December means family time. We celebrate holidays. We take a little time off. But many of us greet this with a feeling of worry.
Our country feels more divided. The ties that bind us feel more frayed. I’ve read some accounts of siblings cutting themselves off from one another because of the way they voted in this year’s election.
Is there a way out of this conflict? Is there a path to recovering what Lincoln called “the better angels of our nature?”
Make This Assumption
Yes. But it starts with an important assumption. We need to assume that those who disagree with us have good motives. We can question their ideas. We can question their decisions. But we can’t assume bad motives. Especially during the holidays.
Take a political example: Let’s see we support Obama Care and our cousin does not. Do we assume he doesn’t support it because he doesn’t care about people who get sick and die because they can’t get health care?
Or do we assume he cares about people getting health care, but he does not think Obama Care is the right way? If we assume the former, we will never find a way to talk. If we assume the other, then at least we can try.
Watch Your Words
We also need to watch our words. As a parent of two young children, I see the way they respond when frustrated with one another. They call each other names and even say things like “I hate you.”
Now, of course, my wife and I stop this, and soon enough they are playing together again. But their behavior shows us how easily disagreement can descend into name-calling.
When we start calling each other names, we are talking past one another, making it harder to ever find peace.

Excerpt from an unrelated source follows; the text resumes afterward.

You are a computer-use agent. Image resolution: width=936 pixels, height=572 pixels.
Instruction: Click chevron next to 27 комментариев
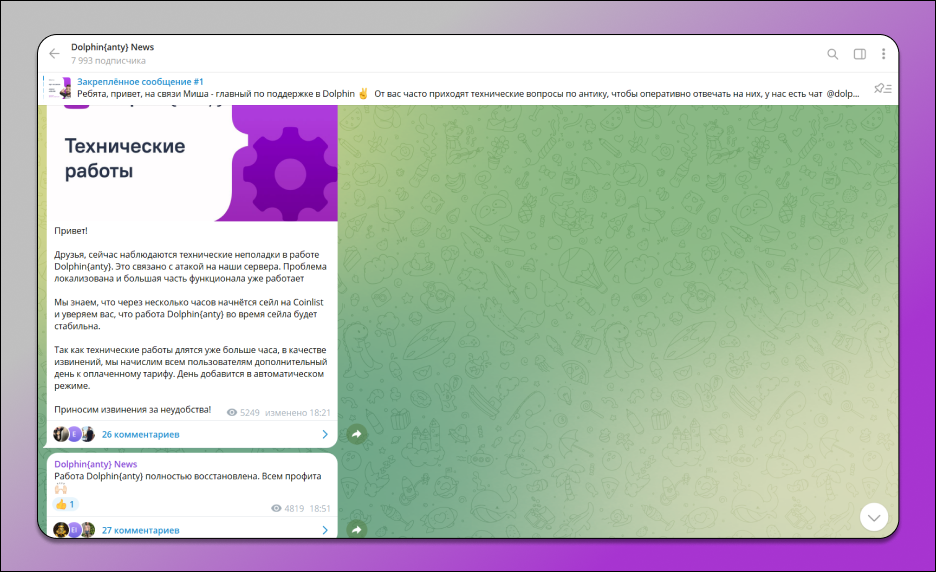point(325,530)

There’s a reason society develops manners. They help us get along. We need them during the holidays. And we need more in political and civic life today.
Say “Thank You”
We also need to more gratitude. Even as so many in America struggle, we also live in an extraordinary time and place.
We enjoy a better quality of life—cell phones, dishwashers, grocery stores filled to the brim—than any other time in human history. Sometimes in the midst of our anger and frustration, we need to step back and say thank you.
That’s the logic behind the first prayer Jews say every morning. It begins with the words Modeh Ani L’fanecha, meaning “I am thankful to be alive today.”
We say that prayer every morning even if we feel angry. We say it even if we are in the midst of tragedy. We say it even if we don’t feel it at the time.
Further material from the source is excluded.